#### What is expected
An exact copy of the lines of the listing below between the "Task: Open the" line and the "Expand the Assets" line, both included, is the whole answer; please omit the pictures.

(Data supplied)

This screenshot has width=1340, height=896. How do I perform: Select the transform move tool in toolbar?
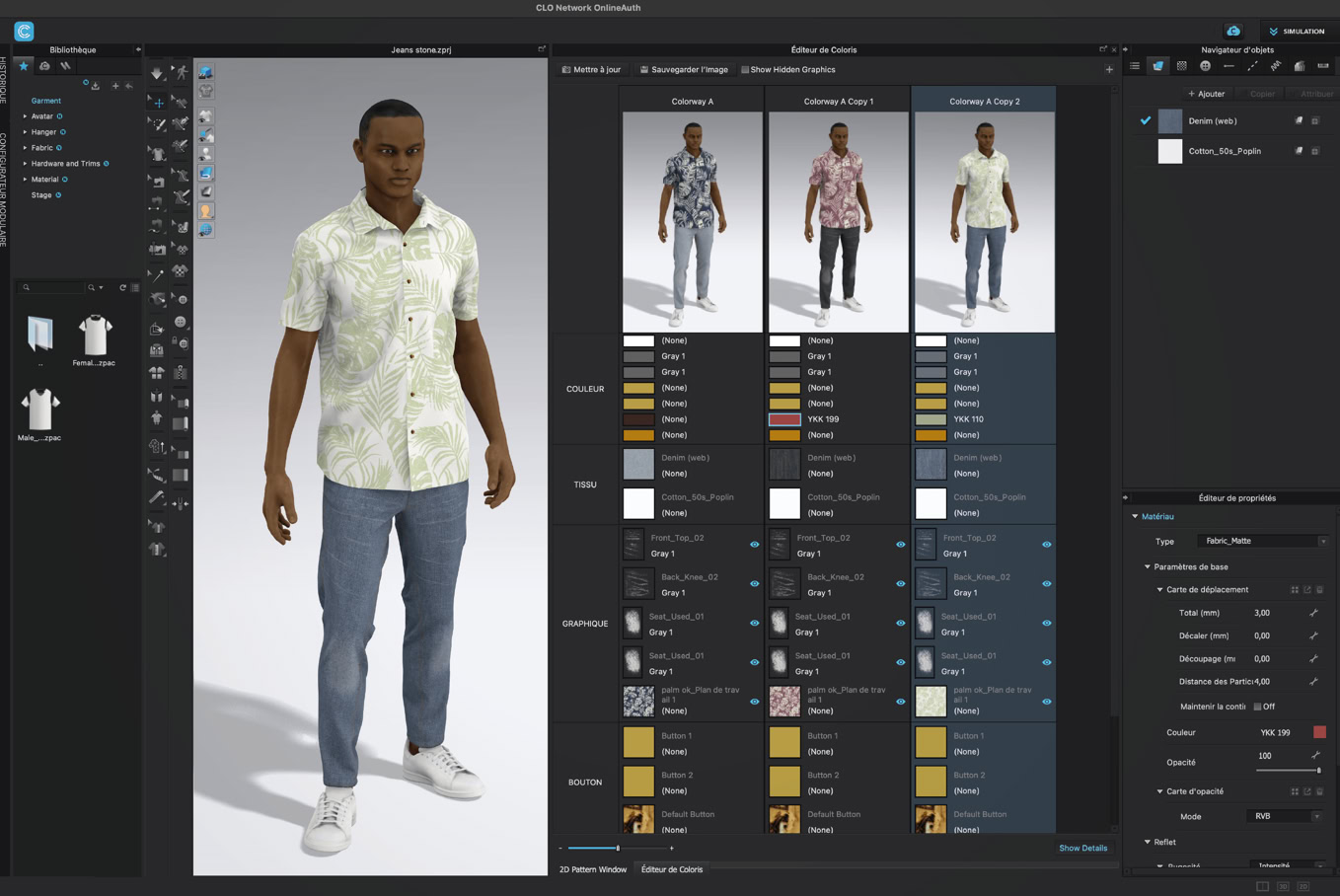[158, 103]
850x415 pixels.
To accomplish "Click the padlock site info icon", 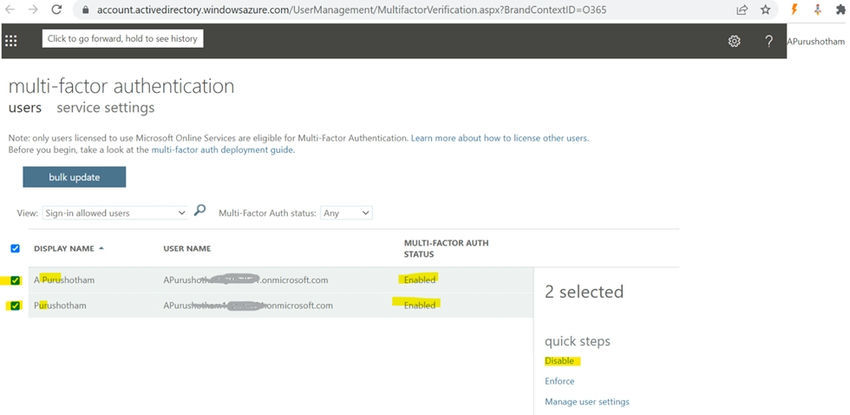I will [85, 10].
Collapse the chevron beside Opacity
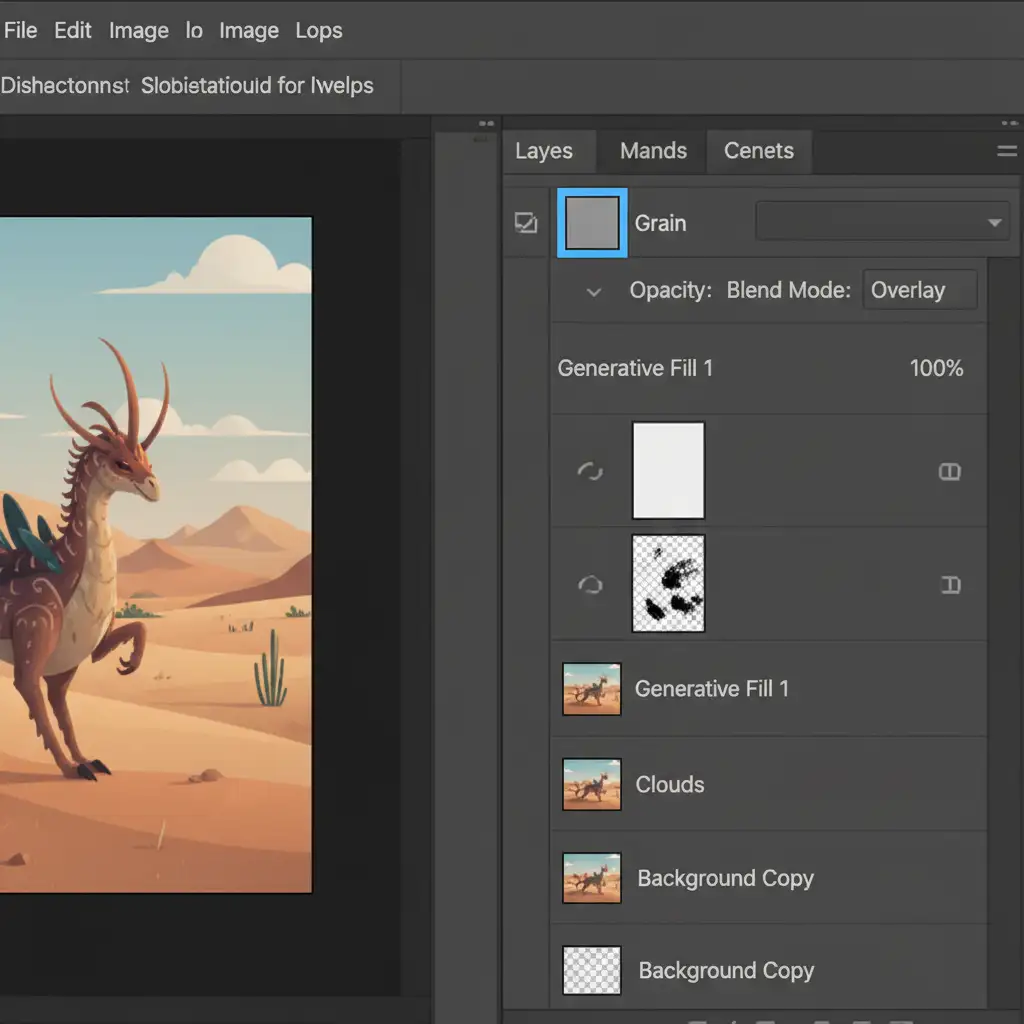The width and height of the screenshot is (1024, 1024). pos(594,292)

(End Data supplied)
(Data supplied)

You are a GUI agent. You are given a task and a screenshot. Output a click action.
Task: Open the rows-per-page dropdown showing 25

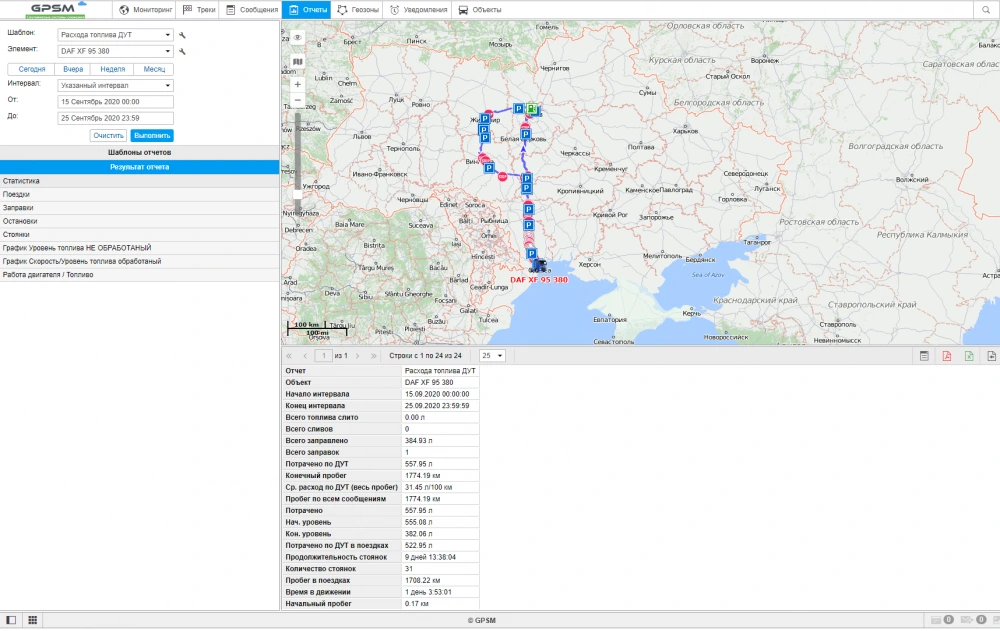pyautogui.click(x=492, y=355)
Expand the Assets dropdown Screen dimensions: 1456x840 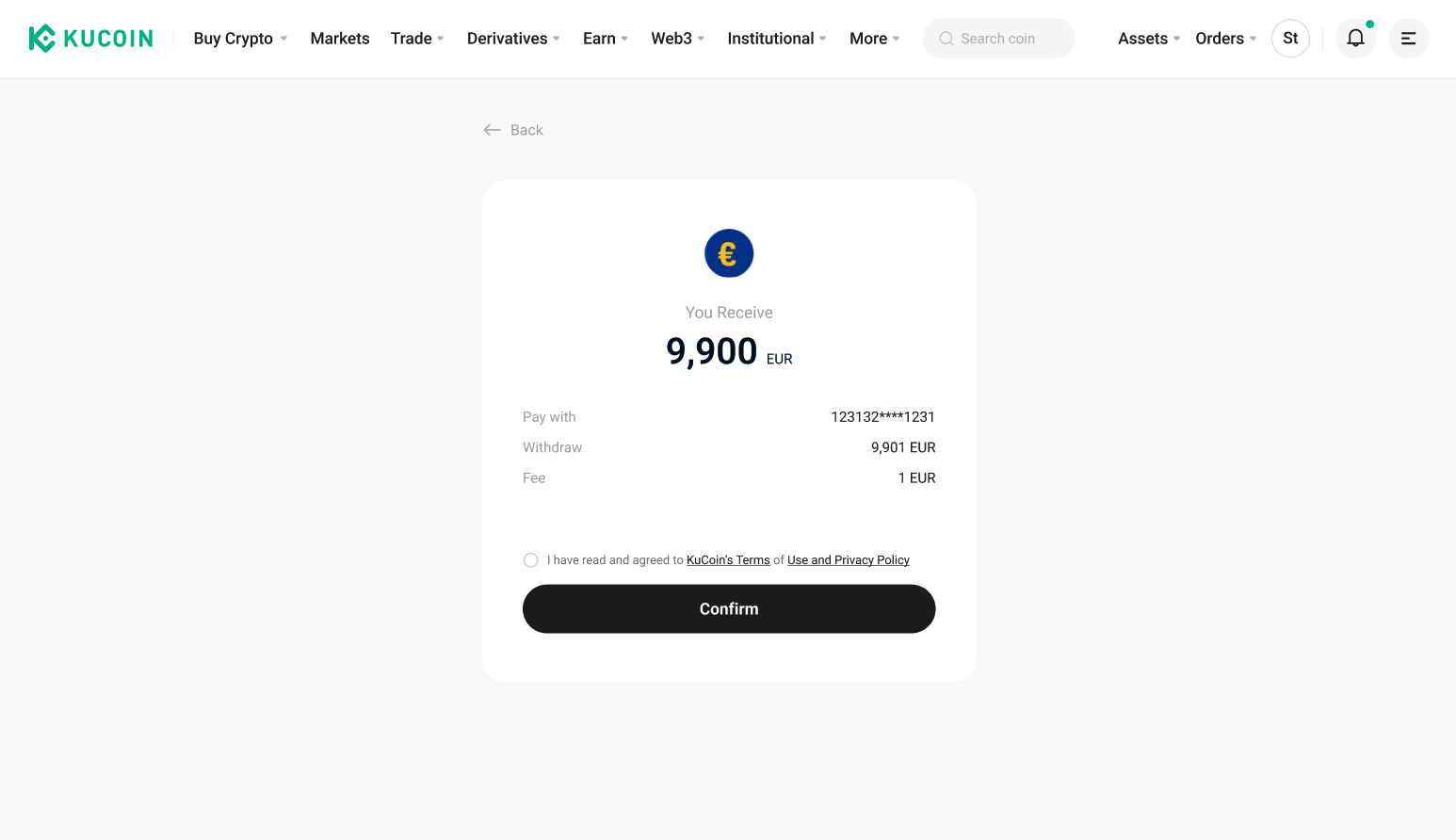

(End Data supplied)
(Data supplied)

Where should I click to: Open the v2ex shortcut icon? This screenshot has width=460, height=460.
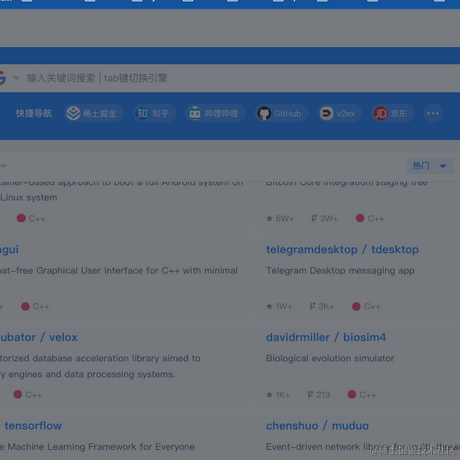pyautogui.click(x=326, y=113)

(End Data supplied)

#### Problem solution
Task: Open the rows-per-page dropdown showing 25

pyautogui.click(x=492, y=355)
Expand the Assets dropdown Screen dimensions: 1456x840 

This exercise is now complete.